* Your goal: Copy every one of the following lines verbatim.

* Records to process:

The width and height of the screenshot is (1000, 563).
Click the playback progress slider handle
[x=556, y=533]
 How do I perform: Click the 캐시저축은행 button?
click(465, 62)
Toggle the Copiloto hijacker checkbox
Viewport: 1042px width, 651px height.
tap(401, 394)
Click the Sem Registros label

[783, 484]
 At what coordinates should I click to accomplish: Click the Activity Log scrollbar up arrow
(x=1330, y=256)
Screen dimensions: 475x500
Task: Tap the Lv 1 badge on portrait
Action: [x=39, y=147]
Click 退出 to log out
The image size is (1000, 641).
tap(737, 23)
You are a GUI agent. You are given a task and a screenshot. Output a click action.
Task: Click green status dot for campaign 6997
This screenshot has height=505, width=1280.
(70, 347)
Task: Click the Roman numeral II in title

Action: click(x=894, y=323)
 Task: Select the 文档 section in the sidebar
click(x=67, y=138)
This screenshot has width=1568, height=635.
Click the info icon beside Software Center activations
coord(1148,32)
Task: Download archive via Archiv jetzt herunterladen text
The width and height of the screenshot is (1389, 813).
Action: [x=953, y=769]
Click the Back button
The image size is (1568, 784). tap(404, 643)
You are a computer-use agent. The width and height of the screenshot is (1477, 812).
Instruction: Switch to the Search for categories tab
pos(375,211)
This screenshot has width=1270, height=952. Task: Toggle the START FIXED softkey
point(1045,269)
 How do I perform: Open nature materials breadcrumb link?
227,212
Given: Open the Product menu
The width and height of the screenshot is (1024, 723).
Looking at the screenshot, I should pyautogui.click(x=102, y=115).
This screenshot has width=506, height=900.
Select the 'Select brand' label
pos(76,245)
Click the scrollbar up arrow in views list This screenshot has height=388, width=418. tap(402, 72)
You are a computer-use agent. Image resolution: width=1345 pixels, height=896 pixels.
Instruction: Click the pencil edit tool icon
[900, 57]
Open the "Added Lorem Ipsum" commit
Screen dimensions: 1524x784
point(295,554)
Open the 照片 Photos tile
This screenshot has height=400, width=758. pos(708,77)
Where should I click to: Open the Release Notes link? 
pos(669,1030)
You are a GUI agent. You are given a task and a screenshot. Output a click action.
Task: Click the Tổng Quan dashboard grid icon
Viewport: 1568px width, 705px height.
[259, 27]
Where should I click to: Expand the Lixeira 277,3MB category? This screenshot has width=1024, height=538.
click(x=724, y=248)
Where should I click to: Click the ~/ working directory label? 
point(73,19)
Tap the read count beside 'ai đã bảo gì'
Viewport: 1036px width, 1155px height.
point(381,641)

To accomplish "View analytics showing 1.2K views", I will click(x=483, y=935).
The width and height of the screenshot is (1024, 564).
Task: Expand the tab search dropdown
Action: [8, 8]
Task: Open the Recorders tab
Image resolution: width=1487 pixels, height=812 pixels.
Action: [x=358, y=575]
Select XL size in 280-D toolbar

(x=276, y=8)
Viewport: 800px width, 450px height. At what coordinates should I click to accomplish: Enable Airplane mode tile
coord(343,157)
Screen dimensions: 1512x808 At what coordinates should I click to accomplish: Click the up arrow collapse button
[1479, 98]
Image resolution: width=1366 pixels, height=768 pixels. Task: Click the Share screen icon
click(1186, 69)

* Answer for this exercise:
The width and height of the screenshot is (1000, 563).
Click the playback progress slider handle
[x=556, y=533]
 How do I perform: Click the 캐시저축은행 button?
click(465, 62)
Toggle the Copiloto hijacker checkbox
Viewport: 1042px width, 651px height.
tap(401, 394)
Click the Sem Registros label

[783, 484]
 At what coordinates should I click to accomplish: Click the Activity Log scrollbar up arrow
(x=1330, y=256)
Screen dimensions: 475x500
Task: Tap the Lv 1 badge on portrait
Action: [x=39, y=147]
Click 退出 to log out
The image size is (1000, 641).
tap(737, 23)
You are a GUI agent. You are given a task and a screenshot. Output a click action.
Task: Click green status dot for campaign 6997
This screenshot has height=505, width=1280.
(70, 347)
Task: Click the Roman numeral II in title

Action: click(x=894, y=323)
 Task: Select the 文档 section in the sidebar
click(x=67, y=138)
This screenshot has width=1568, height=635.
Click the info icon beside Software Center activations
coord(1148,32)
Task: Download archive via Archiv jetzt herunterladen text
The width and height of the screenshot is (1389, 813).
Action: [x=953, y=769]
Click the Back button
The image size is (1568, 784). tap(404, 643)
You are a computer-use agent. The width and height of the screenshot is (1477, 812).
Instruction: Switch to the Search for categories tab
pos(375,211)
This screenshot has width=1270, height=952. Task: Toggle the START FIXED softkey
point(1045,269)
 How do I perform: Open nature materials breadcrumb link?
227,212
Given: Open the Product menu
The width and height of the screenshot is (1024, 723).
Looking at the screenshot, I should pyautogui.click(x=102, y=115).
This screenshot has width=506, height=900.
Select the 'Select brand' label
pos(76,245)
Click the scrollbar up arrow in views list This screenshot has height=388, width=418. tap(402, 72)
You are a computer-use agent. Image resolution: width=1345 pixels, height=896 pixels.
Instruction: Click the pencil edit tool icon
[900, 57]
Open the "Added Lorem Ipsum" commit
Screen dimensions: 1524x784
point(295,554)
Open the 照片 Photos tile
This screenshot has height=400, width=758. pos(708,77)
Where should I click to: Open the Release Notes link? 
pos(669,1030)
You are a GUI agent. You are given a task and a screenshot. Output a click action.
Task: Click the Tổng Quan dashboard grid icon
Viewport: 1568px width, 705px height.
[259, 27]
Where should I click to: Expand the Lixeira 277,3MB category? This screenshot has width=1024, height=538.
click(x=724, y=248)
Where should I click to: Click the ~/ working directory label? 
point(73,19)
Tap the read count beside 'ai đã bảo gì'
Viewport: 1036px width, 1155px height.
point(381,641)

To accomplish "View analytics showing 1.2K views", I will click(x=483, y=935).
The width and height of the screenshot is (1024, 564).
Task: Expand the tab search dropdown
Action: [8, 8]
Task: Open the Recorders tab
Image resolution: width=1487 pixels, height=812 pixels.
Action: [x=358, y=575]
Select XL size in 280-D toolbar

(x=276, y=8)
Viewport: 800px width, 450px height. At what coordinates should I click to accomplish: Enable Airplane mode tile
coord(343,157)
Screen dimensions: 1512x808 At what coordinates should I click to accomplish: Click the up arrow collapse button
[1479, 98]
Image resolution: width=1366 pixels, height=768 pixels. Task: Click the Share screen icon
click(1186, 69)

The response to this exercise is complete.